[Instructions to follow]: Exact copies of the records below are needed, free of pictures.

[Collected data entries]
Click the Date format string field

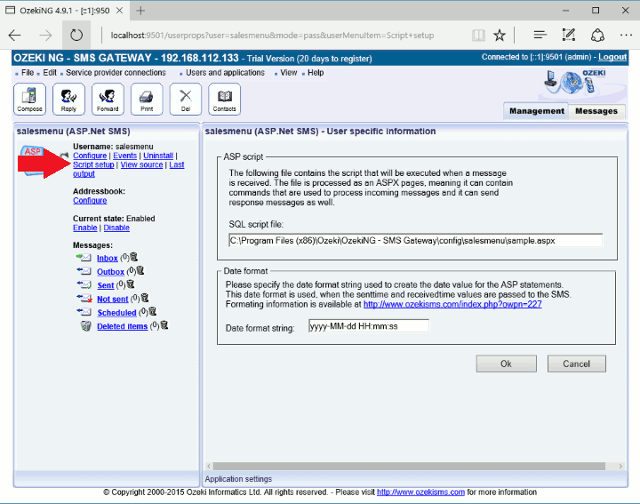[368, 326]
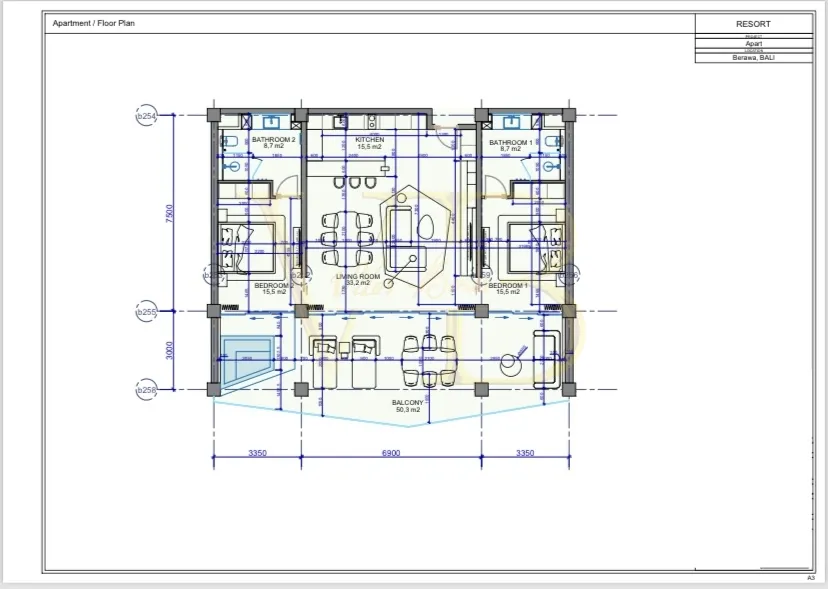Click the LIVING ROOM 33,2 m2 label
828x589 pixels.
357,280
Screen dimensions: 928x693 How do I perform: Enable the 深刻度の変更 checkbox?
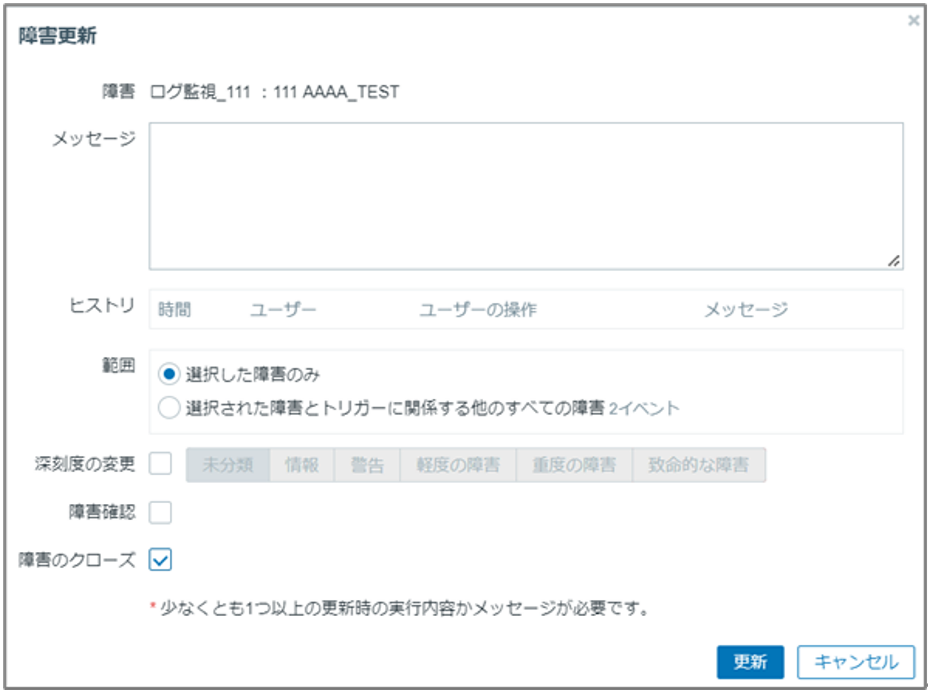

[Result of the exercise]:
Click the Date format string field

[368, 326]
Click the LIVING ROOM 33,2 m2 label
828x589 pixels.
357,280
Screen dimensions: 928x693 How do I perform: Enable the 深刻度の変更 checkbox?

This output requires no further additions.